For purposes of the preceding paragraph, shares of Common Stock covered by Incentive Awards shall only be counted as used to the extent they are actually issued and delivered to a Participant (or such Participant’s permitted transferees as described in the Plan) pursuant to the Plan.  For purposes of clarification, if shares of Common Stock are issued subject to conditions which may result in the forfeiture, cancellation or return of such shares to the Company, any portion of the shares forfeited, cancelled or returned shall be treated as not issued pursuant to the Plan.  Shares of Common Stock covered by Incentive Awards granted pursuant to the Plan in connection with the assumption, replacement, conversion or adjustment of outstanding equity-based awards in the context of a corporate acquisition or merger (within the meaning of Section 303A.08 of the New York Stock Exchange Listed Company Manual or any successor provision) shall not count as used under the Plan for purposes of this Section 3Notwithstanding the foregoing, the following shares of Common Stock may not again be made available for issuance  as Incentive Awards under the Plan: (i) shares of Common Stock not issued or delivered as a result of the net settlement of an outstanding Option or stock appreciation right, (ii) shares of Common Stock used to pay the exercise price or withholding taxes related to an outstanding Incentive Award, or (iii) shares of Common Stock reacquired by the Company  with the amount received upon exercise of an Option. 

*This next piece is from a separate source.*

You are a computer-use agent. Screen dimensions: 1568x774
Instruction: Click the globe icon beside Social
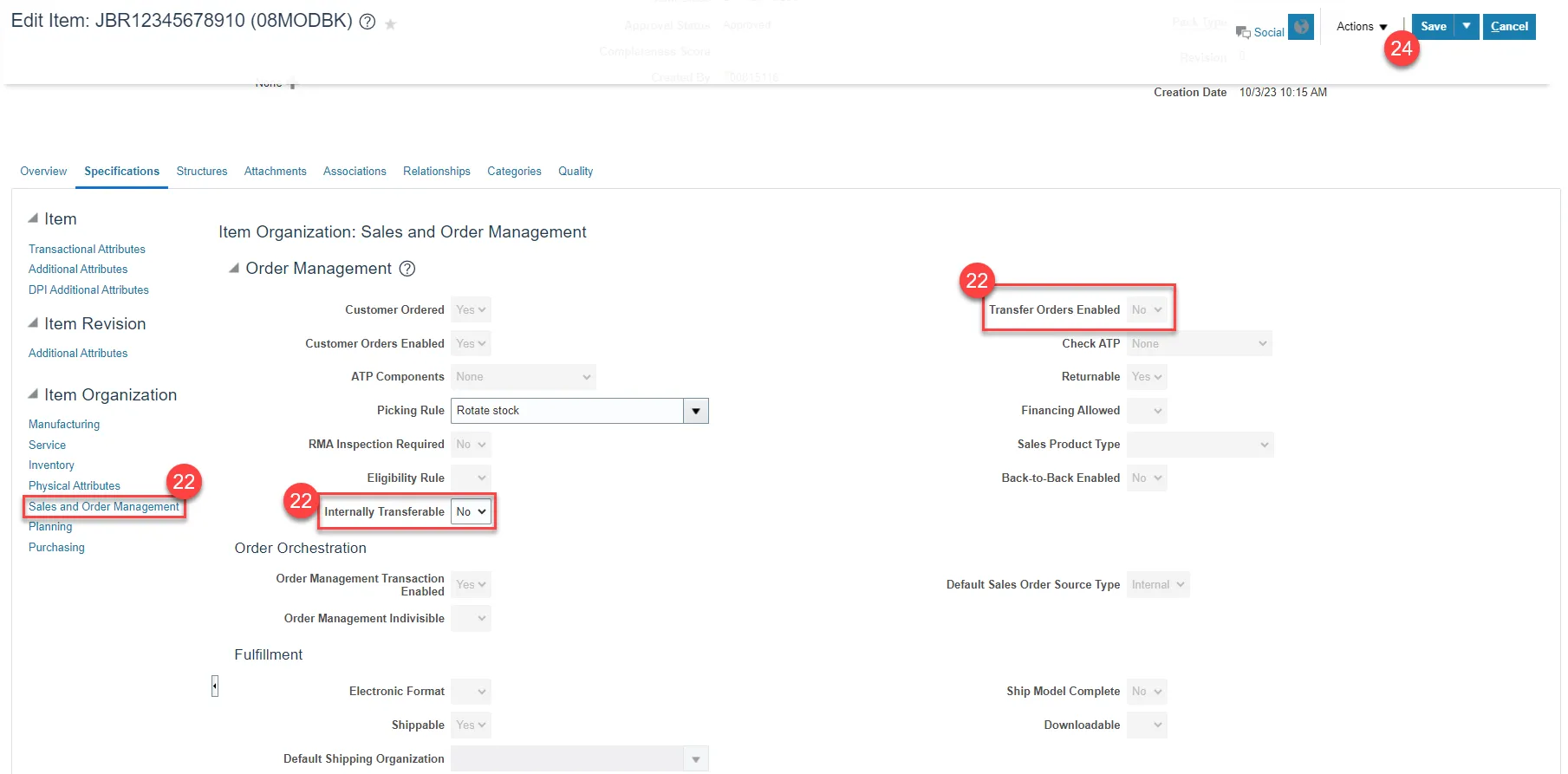[1300, 27]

Subject to adjustment as provided in Section 9, the maximum number of shares of Common Stock subject to Incentive Awards which may be granted under the Plan to any single Participant in any fiscal year of the Company shall not exceed 700,000 shares per fiscal year.

(b) Prohibition on Substitutions and Repricings

Except as provided in this Section 3(b) in no event shall any new Incentive Awards be issued in substitution for outstanding Incentive Awards previously granted to Participants, nor shall any repricing (within the meaning of US generally accepted accounting practices or any applicable stock exchange rule) of Incentive Awards issued under the Plan be permitted at any time under any circumstances, in each case unless the shareholders of the Company expressly approve such substitution or repricing.  Notwithstanding the foregoing, the Committee may authorize the issuance of Incentive Awards in substitution for outstanding Full Value Awards,  provided such substituted Incentive Awards are for a number of shares of Common Stock no greater than the number included in the original award, have an exercise price or base price (if applicable) at least as great as the exercise price or base price of the substituted award, and the effect of the substitution is (A) solely to add restrictions (such as performance conditions) to the award or (B) to provide a benefit to the Company (and not the Participant) (which, for the avoidance of doubt, shall include substitutions performed for the purpose of permitting the Incentive Awards to qualify as “performance based compensation” for purposes of Section 162(m) of the Code).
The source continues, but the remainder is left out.